With a shriek Sylva turned and ran, dropping her phone, the line still open to Dillon’s voicemail as it recorded the encounter in full.

She almost made it as far as her scooter when she heard a huge, growling engine behind her. She was no match for its speed as it overtook her, swinging perpendicular in a cloud of burning tyres to stop right in front of her, cutting off her exit route.

Sitting aboard a massive Harley-Davidson, cowboy boots on the pegs, was Pete Rafferty. He was laughing his head off, his battered leather face creased with delight, his very white teeth and very blue eyes sparkling like roulette chips.

He cut the throbbing engine.

‘I said,’ he rasped in his trademark voice, ‘oi!’

‘I’m sorry.’ She held up her hands, sounding more like a Bond girl than ever. ‘I will leave straight away.’

‘Do that, Trouble, and I might be forced to use this again.’ He picked up the gun that he’d wedged behind him.

She held her hands higher, making him laugh even more. ‘You are the sweetest thing. Come in for a drink. You liked the scooter
then?’ He shouldered the gun and indicated the Lambretta with a jerk of his head.

Sylva was too frightened to do more than nod, but things were starting to add up rather thrillingly.

‘Race you,’ he laughed, stretching down to pick up her abandoned helmet and hand it to her.

‘That’s not a fair match,’ she managed to squeak. ‘Your bike is bigger.’

He swung his leg off the Harley and stepped back, bowing to her as he indicated its leather seat. ‘All yours, Trouble. I’ll take the little Italian.’ And he straddled the Lambretta. He was no giant – maybe five ten and wiry rather than muscular – but he still looked like a Highland chieftain on a Shetland pony.

Sylva cautiously swung her leg over the Harley, loving the sensation of warm leather against her groin. She was only wearing a tiny slip dress and the flimsiest of bikini briefs ready for a swim.

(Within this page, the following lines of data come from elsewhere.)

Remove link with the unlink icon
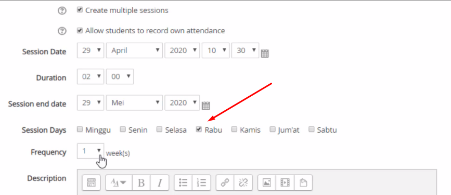The image size is (451, 195). pyautogui.click(x=243, y=183)
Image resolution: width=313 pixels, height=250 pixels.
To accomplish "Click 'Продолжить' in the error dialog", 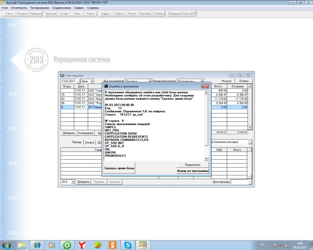I will 192,165.
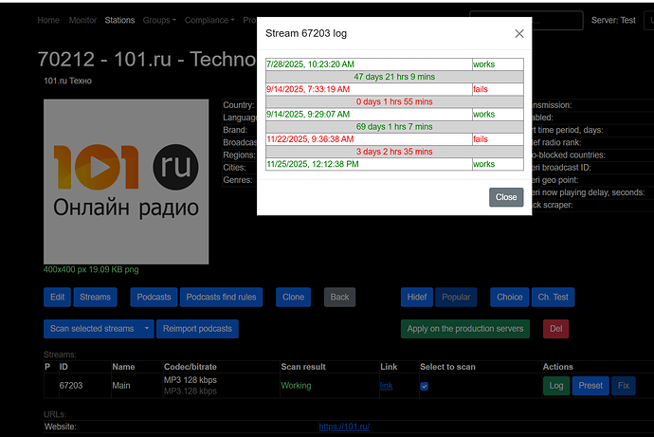Click the Preset button in Actions

(x=590, y=386)
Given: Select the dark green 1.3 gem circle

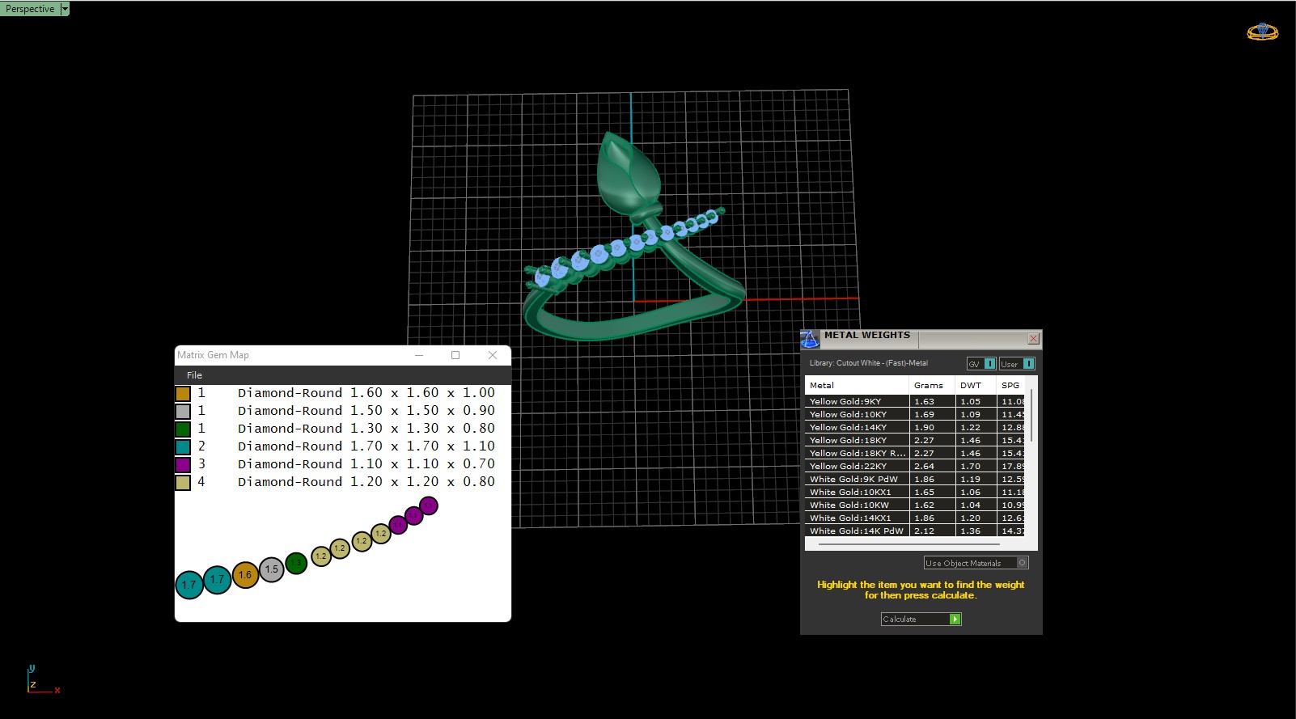Looking at the screenshot, I should [296, 563].

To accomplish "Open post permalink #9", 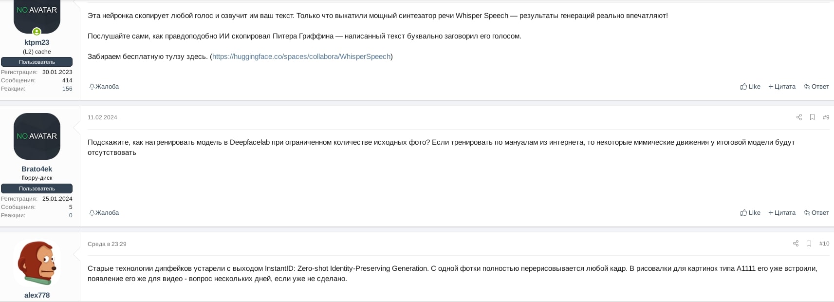I will [x=826, y=117].
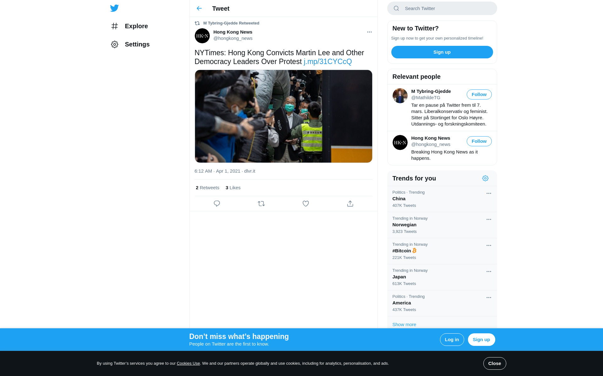Follow M Tybring-Gjedde
This screenshot has width=603, height=376.
pos(479,94)
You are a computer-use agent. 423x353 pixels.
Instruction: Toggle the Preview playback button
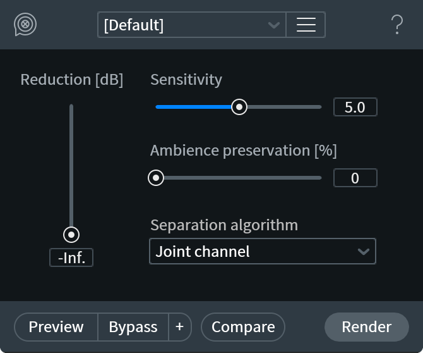(x=56, y=327)
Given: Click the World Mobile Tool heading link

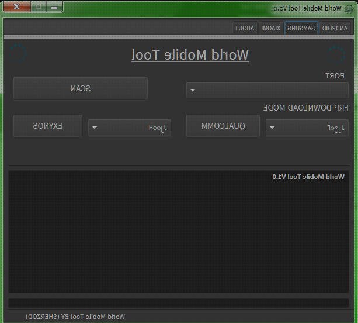Looking at the screenshot, I should coord(190,55).
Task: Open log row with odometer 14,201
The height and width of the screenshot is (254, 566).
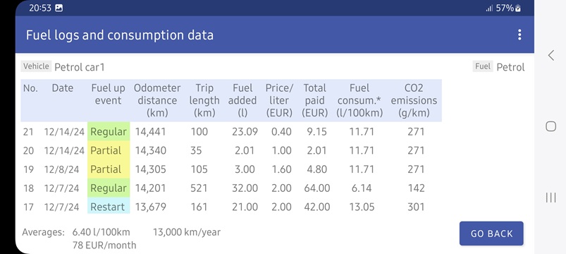Action: 231,188
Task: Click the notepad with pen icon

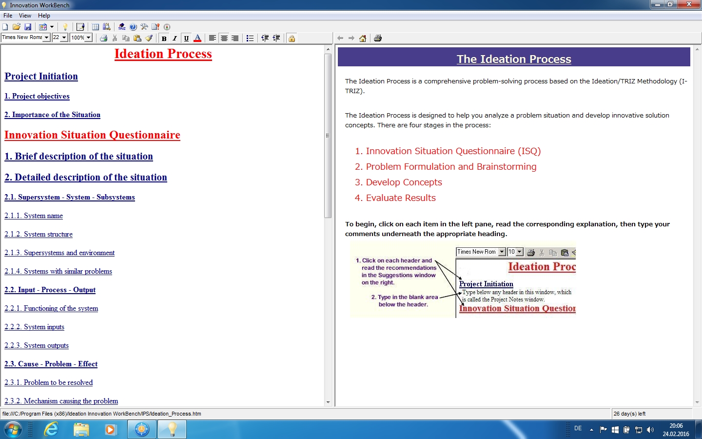Action: click(x=80, y=27)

She’d posed on Harleys several times in her career; it was a classic glamour-model cliché. And she wasn’t the sort of girl to let opportunities like that slip by without taking one for a run on several occasions. As Pete started the little scooter and raced ahead whooping, she kicked the hog back into life and roared after him. His expression of surprise as she raced past was one she would treasure. She slid the big bike to an angled halt in front of his house and wriggled back on the seat to make space for him.

‘You show me how to really ride this thing!’

Grinning, he ditched the scooter in a flash and climbed aboard, trying not to show the wince of pain at his stiff hips.

For a heady twenty minutes, the Rockfather was in his element, the wind in his long hair as he took her on a whistle-stop tour of the freshly tarmaced private roads on his estate, beautiful black stripes snaking through an immaculate green playpen with its pollarded and fenced trees, shady walks and follies, the ultimate park for a latter-day rake, his thousands of acres kept show-stoppingly pristine for his very few visits each year.

Which could not be said of the house when they finally spilled inside, sun-drenched and wind-swept, weaving their way from one of the back entrances through a labyrinth of corridors.

‘Brace yourself,’ Pete warned her as they passed endless domestic
offices with panelled, half-glazed walls. ‘It’s worse than you remember it. Indigo’s wreaked havoc,’ he moaned. ‘She trashed the place before she walked out. It’ll take years to put right.’

Sylva suddenly realised what he was saying.

‘She’s left?’

‘A couple of days ago. Run off with her shrink – in every sense of the word. The man’s a midget. Dong. Have you met him?’

They’d arrived in a basement kitchen as big as a squash court, which had been decorated to resemble a rainforest, with floor-to-ceiling ipé cabinets and an extraordinary chandelier of green glass mouldings like a tree canopy suspended over a central island that had a waterfall running through it and eight little breakfast-bar settings still laid around it.

‘Took the kids.’ Pete sighed deeply. ‘Says I’m no father to them, which is probably right, but she kept getting more of the little bleeders. How was I supposed to remember all their names?’ He opened a fridge as big as a garage. ‘Krug or Cristal?’

‘Whatever you prefer.’

‘I’m teetotal,’ he said ruefully, popping the cork on a vintage Cristal rosé. ‘I still miss boozing. It just doesn’t feel the same emptying a bottle of Perrier water over a groupie in a hotel room.’

He handed her a brimming flute and they headed up in to the main house.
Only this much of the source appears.